I fully agree with Abraham Lincoln that slavery is a 100%, morally - reprehensible institution. No man has a justifiable right
of any kind to hold another individual in human bondage so that he is deprived of his natural,
Divinely-ordained, Natural right to freedom.
FULL STOP - END OF STORY.
By the end of the American Civil War, 625,000 men had died in one of the West's most horrific and bloody conflicts. And everyone knows that in 1865, after Lincoln's Union Army had defeated the Confederacy, the 13th Amendment prohibiting slavery in the US was ratified.
But the 13th Amendment is just one chapter in the story of the prohibition of slavery in America. Recently I discovered some relevant history relating to slavery in the US that most of you Yanks will not know about, but which I think is very interesting and important.
So, if you want to educate yourself, here it is....
What I learned is that on March 2, 1807, Congress voted to ban the importation of slaves (African and Carribean, in particular) to America. On this day it enacted a law to....
"...prohibit the importation ofslaves into any port or place within the jurisdiction of the United States...from any foreign kingdom, place or country."
The ban took effect on Jan 1, 1808. By the time the lawmakers had acted, EVERY STATE except South Carolina had ALREADY abolished the (transatlantic) slave trade.
This legislation was promoted by President Thomas Jefferson - (and, yes, I know that Jefferson himself was a slaveholder) - who called for the enactment in his 1806, State of the Union address, and who had favoured acting on the issue since the 1770s. Hs position on the question of banning the transatlantic importation of African and Caribbean slaves to America reflected a growing trend toward abolishing the international slave trade, with Virginia, followed by ALL the other states had banned, or restricted, since the prior decade (again, with the exception of South Carolina, which re-opened its trade).
In 1619 the first African slave ships had arrived in Jamestown, Virginia. The American Revolution against the British Crown which began in (1775)/1776, was, as you know,, based on a
bone fide appeal to human liberty and the naturally brought the issue of slavery into sharp focus. Many of the Founding Fathers castigated slavery and singled out the slave trade from Africa for condemnation. Some of the Founders, however, including Jefferson, whom I've already mentioned, along with George Washington and George Mason were slave owners. It is difficult to explain this, though there are a 1000 theories that have been put forward in the modern era that attempt to. IMHO, you would need to travel back to America in the later part of the 18th century in a time machine and meet up with Founders like Jefferson and George Washington to ask them, in person, why they owned slaves. Whatever their reasons were, I'm sure you would be surprised (!)
At the Constitutional Convention of 1787, the slave trade emerged as a bitter issue. After much caustic debate, a compromise was finally reached with the Southern states that guaranteed the continuance of the slave trade for 20 years after the adoption of the US Constitution.

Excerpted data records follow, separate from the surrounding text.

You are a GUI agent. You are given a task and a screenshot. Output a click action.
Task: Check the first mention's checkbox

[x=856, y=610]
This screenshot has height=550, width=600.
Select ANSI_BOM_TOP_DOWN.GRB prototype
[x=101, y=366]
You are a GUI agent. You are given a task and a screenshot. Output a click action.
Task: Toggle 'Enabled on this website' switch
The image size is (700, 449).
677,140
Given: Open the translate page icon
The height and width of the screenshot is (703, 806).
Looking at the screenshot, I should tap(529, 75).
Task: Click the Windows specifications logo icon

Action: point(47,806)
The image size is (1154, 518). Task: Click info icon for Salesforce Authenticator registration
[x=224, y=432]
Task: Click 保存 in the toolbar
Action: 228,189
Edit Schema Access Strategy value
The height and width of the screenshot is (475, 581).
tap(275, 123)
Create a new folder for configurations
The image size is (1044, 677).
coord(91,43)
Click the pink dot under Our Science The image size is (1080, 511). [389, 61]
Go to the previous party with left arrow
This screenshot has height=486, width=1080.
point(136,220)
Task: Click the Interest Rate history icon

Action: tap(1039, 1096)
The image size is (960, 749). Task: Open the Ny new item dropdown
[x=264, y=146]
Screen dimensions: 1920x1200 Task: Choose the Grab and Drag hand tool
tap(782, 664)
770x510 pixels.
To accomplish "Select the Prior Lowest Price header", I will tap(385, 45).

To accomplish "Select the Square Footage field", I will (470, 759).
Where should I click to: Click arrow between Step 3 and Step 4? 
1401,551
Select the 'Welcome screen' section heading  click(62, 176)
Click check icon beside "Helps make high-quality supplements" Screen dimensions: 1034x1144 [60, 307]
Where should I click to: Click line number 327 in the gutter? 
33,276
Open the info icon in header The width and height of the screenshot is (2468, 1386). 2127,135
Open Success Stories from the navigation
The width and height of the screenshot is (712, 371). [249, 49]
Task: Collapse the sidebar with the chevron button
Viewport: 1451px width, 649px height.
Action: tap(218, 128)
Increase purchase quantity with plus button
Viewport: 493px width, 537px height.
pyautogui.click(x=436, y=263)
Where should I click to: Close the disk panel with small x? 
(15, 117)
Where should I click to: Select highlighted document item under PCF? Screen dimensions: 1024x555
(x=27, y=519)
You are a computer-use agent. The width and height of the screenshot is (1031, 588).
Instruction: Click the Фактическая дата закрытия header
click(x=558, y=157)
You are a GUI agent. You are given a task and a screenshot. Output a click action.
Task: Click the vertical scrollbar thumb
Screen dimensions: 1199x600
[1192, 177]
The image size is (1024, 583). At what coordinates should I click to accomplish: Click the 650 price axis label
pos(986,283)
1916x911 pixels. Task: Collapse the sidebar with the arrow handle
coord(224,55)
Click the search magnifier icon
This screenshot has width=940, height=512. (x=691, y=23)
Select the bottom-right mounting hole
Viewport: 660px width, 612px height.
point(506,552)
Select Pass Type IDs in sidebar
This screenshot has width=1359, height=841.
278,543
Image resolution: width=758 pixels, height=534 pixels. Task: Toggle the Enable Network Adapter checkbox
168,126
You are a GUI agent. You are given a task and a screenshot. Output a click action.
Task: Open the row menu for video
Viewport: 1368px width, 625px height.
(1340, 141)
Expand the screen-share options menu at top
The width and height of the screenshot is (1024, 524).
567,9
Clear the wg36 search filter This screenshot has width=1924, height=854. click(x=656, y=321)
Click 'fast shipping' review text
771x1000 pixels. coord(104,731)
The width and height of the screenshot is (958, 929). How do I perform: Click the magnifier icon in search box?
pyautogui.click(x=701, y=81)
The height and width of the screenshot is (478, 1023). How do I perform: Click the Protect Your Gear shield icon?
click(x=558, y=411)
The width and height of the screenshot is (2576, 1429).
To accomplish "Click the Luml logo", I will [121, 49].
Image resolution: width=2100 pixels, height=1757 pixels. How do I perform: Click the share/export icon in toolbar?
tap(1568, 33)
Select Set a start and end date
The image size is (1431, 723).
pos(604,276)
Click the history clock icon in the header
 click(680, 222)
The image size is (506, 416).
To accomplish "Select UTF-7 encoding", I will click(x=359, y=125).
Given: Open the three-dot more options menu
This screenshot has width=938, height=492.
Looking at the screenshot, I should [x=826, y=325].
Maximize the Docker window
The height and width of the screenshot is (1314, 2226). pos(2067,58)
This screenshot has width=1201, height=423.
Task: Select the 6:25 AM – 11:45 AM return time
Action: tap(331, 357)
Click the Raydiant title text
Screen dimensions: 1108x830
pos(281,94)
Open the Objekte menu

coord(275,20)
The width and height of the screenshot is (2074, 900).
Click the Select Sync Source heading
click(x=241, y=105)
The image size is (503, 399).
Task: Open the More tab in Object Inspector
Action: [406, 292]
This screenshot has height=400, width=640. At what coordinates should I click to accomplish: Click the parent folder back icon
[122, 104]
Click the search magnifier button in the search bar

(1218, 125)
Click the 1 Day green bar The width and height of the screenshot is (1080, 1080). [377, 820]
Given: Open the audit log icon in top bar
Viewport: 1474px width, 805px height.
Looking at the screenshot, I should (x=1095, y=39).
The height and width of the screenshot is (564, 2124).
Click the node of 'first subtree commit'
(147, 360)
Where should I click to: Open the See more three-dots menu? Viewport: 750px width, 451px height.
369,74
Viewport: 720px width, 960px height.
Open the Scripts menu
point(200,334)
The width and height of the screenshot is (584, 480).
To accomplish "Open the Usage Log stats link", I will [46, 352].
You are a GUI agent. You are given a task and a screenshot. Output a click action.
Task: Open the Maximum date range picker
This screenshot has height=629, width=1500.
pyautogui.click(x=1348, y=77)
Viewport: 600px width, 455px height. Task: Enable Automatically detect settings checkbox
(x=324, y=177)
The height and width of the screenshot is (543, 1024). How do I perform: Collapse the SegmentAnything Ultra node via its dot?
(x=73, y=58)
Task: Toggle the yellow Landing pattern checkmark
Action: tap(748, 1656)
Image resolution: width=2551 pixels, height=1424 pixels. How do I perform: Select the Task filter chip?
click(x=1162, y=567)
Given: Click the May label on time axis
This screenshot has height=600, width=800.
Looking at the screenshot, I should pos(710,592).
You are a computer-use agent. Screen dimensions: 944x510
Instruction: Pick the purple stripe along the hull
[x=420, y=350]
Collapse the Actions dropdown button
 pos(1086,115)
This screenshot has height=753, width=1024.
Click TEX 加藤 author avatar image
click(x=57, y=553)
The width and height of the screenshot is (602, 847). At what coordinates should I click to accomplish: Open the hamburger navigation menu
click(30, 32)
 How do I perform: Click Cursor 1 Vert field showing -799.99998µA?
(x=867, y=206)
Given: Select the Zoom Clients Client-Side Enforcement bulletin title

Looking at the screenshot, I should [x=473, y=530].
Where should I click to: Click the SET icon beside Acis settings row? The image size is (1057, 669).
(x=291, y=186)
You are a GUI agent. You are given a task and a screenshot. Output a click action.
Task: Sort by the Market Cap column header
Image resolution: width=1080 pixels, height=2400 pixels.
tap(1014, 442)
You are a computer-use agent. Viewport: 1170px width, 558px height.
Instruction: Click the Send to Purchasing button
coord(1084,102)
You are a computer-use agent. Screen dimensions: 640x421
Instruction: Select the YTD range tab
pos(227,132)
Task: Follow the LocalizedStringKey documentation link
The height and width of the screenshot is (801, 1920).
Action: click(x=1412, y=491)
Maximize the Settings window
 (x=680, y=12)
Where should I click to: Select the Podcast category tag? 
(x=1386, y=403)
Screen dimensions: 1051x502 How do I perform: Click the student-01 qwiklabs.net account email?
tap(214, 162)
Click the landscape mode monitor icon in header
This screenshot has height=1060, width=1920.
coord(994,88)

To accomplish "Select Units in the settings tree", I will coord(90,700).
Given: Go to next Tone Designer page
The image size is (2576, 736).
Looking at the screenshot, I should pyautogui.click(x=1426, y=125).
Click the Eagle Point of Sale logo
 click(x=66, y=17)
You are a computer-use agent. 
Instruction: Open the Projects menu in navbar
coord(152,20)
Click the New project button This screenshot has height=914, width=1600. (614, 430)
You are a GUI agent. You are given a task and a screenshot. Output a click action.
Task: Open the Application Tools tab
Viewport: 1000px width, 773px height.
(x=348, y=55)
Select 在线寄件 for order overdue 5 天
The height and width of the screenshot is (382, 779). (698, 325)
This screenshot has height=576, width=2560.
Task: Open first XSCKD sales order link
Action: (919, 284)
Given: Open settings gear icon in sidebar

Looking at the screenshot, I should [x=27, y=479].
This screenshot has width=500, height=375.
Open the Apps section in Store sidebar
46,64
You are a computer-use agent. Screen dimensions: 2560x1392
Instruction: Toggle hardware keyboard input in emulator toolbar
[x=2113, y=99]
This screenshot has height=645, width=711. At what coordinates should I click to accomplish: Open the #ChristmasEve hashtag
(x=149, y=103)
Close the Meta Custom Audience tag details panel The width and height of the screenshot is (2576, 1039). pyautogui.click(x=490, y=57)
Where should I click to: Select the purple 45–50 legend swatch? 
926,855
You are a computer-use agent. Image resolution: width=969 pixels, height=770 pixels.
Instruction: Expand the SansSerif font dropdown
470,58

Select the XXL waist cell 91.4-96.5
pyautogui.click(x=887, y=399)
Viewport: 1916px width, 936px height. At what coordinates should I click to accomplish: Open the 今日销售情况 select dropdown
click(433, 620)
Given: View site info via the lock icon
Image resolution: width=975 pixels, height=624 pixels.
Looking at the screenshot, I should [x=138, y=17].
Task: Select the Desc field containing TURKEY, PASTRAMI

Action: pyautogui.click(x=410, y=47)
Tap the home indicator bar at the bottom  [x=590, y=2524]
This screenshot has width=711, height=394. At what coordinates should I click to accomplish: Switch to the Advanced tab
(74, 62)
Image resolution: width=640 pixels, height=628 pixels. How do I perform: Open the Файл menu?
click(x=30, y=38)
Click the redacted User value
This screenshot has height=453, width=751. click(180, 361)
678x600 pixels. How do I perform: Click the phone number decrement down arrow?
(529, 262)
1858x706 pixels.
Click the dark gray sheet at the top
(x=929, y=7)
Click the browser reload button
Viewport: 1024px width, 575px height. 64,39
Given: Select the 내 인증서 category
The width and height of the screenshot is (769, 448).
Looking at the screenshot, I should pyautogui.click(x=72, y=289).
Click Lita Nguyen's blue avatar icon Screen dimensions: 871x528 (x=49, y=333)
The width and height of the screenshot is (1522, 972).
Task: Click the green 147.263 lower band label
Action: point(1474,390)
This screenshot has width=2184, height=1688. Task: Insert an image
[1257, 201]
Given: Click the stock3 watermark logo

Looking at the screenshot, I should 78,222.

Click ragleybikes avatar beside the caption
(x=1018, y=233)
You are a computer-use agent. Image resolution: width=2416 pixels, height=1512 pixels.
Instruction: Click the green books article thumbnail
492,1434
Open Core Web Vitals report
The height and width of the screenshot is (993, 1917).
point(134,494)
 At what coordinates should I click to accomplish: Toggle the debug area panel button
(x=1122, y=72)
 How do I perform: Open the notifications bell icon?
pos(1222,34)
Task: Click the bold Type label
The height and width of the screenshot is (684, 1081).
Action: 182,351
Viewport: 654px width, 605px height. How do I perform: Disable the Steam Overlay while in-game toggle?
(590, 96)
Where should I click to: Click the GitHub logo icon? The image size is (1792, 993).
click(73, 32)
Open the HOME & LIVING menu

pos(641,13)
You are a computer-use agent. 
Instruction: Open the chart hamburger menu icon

That deal set the earliest possible expiration date at 1808 - one which Congress met.
I think that for whatever reason/s this history of the slave trade in America is largely forgotten/ overlooked by most Americans, but it is important as it shows the US was taking firm and decisive steps toward stamping out slavery in America long before the 13th Amendment was ratified in 1865 after the Civil War.